» **Set of tasks**
a: Translate this sentence from the discussion of the UK economy into Spanish: "The GDP figures for this article are incorrect at today's valuations and are based on projected estimates, sometimes outdated ones."
b: Reproduce everything in the discussion of the UK economy from "We publish lots" down to "December 2013 (UTC)", word for word.

» **Excerpt to read**
═══

Hi, I’m Andrew Clark and I work at the Office for National Statistics in the UK.

We publish lots of infographics and I wonder if this of the circular flow of the economy (showing where ONS publications fit) would be of interest for UK_economy

FYI, the full gallery, updated weekly, is here <>

All the best

Andrew Clark (smanders1982) 10 Dec 2013

Smanders1982 (talk) 13:52, 10 December 2013 (UTC)

Public Debt[edit]

I wanted to know how is possible to have a so huge difference between the percentage of GDP's Public Debt from the Office for National Statistics (75,4%) and in other part the percentage given by CIA Factbook (more than 90%) the International Monetary Fund (also more than 90%). (talk) 10:36, 4 February 2014 (UTC)

I think it depends on whether you include financial sector interventions to rescue the banking sector into the public sector net debt figures - its a contingent liability you see and so arguably should not be included. I hope that answers your question. AdamFouracre (talk) 15:02, 6 June 2014 (UTC)
Agree with that, but do others countries do the same, per example the US, Germany or France ? Those three countries also had a massive financial sector interventions. If they don't, your contigent liability would create in fact a false discrepancy in term of debt comparaison between countries, isn't it ? (talk) 04:01, 27 October 2014 (UTC)
Oh dear, from the same [review of the Office for National Statistics] stating the 75,4%, if we include the temporary effects of financial interventions, the debt of UK arises to 132,1% (page 28 table 5), that was way worse than I thought. (talk) 07:02, 27 October 2014 (UTC)

export import[edit]

exports $813 billion and imports $782 billion are far larger than other ref on the web.

monetary information is useless[edit]

all pages that deal with an economy should have that countries monetary units as the prime info, then dollars, sterling and euros in brackets, unless they use dollars then just put sterling and euros in brackets etc. so for the UK GDP should be in £'s then have dollar and euro values bracketed behind it. most visitors to the page from the country (any country) won't like having to go find a web currency converter to work out what the GDP is in a currency they have some idea about. and before anyone says that dollars are easy, actually the dollars various exchange rates are pretty fluid, and europeans and brits generally have little use for the dollar in discussions, sterling or euros all the way! (talk) 16:31, 18 September 2014 (UTC)

The GDP data in this article is not real data.[edit]

The GDP figures for this article are incorrect at today's valuations and are based on projected estimates, sometimes outdated ones.

It states that the economy of the UK is $3.002 trillion despite the fact that the total output of the country never reached that level in history. The source for the figure are IMF estimates made in 2014, not actual data. While it is possible that, at some point in 2015, the UK economy reaches $3 trillion (nominal GDP at current prices), it is also perfectly possible that this number never materialises in 2015.

═══

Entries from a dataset

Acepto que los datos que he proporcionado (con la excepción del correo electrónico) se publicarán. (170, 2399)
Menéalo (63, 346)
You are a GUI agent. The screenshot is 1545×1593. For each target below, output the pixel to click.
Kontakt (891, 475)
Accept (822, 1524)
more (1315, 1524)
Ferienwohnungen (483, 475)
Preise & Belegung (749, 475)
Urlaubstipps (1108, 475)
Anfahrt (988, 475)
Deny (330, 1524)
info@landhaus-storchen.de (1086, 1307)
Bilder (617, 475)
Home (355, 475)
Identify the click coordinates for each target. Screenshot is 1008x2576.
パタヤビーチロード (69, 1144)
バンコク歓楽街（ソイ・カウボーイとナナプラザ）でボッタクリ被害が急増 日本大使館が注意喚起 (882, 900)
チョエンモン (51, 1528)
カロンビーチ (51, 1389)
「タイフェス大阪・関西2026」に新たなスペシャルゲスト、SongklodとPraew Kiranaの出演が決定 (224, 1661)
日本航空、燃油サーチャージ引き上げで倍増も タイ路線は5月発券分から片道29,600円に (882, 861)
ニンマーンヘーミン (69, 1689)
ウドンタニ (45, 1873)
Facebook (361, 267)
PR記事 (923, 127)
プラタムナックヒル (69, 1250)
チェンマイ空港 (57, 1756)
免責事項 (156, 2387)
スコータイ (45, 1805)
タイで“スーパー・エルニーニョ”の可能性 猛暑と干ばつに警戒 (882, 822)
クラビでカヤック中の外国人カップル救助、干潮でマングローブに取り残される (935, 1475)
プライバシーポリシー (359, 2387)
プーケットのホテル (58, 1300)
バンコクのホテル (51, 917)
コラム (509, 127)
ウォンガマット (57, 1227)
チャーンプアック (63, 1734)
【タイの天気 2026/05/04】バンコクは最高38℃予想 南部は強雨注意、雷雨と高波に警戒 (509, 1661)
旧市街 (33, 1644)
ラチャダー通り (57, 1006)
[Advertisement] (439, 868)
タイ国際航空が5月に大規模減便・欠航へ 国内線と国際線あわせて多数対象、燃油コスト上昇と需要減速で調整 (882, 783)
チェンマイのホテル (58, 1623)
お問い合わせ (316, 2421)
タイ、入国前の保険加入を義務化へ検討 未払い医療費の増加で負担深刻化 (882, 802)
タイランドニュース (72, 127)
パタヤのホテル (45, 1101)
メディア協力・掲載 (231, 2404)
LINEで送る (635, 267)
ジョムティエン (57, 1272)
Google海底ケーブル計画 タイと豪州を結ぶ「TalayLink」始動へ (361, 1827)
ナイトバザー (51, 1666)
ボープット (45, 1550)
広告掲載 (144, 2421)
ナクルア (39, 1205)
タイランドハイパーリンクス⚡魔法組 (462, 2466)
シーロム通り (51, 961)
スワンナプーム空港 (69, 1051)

═══

» **Full answers**
a: Las cifras del PIB de este artículo son incorrectas según las valoraciones actuales y se basan en estimaciones proyectadas, a veces desactualizadas.

b:
We publish lots of infographics and I wonder if this of the circular flow of the economy (showing where ONS publications fit) would be of interest for UK_economy

FYI, the full gallery, updated weekly, is here <>

All the best

Andrew Clark (smanders1982) 10 Dec 2013

Smanders1982 (talk) 13:52, 10 December 2013 (UTC)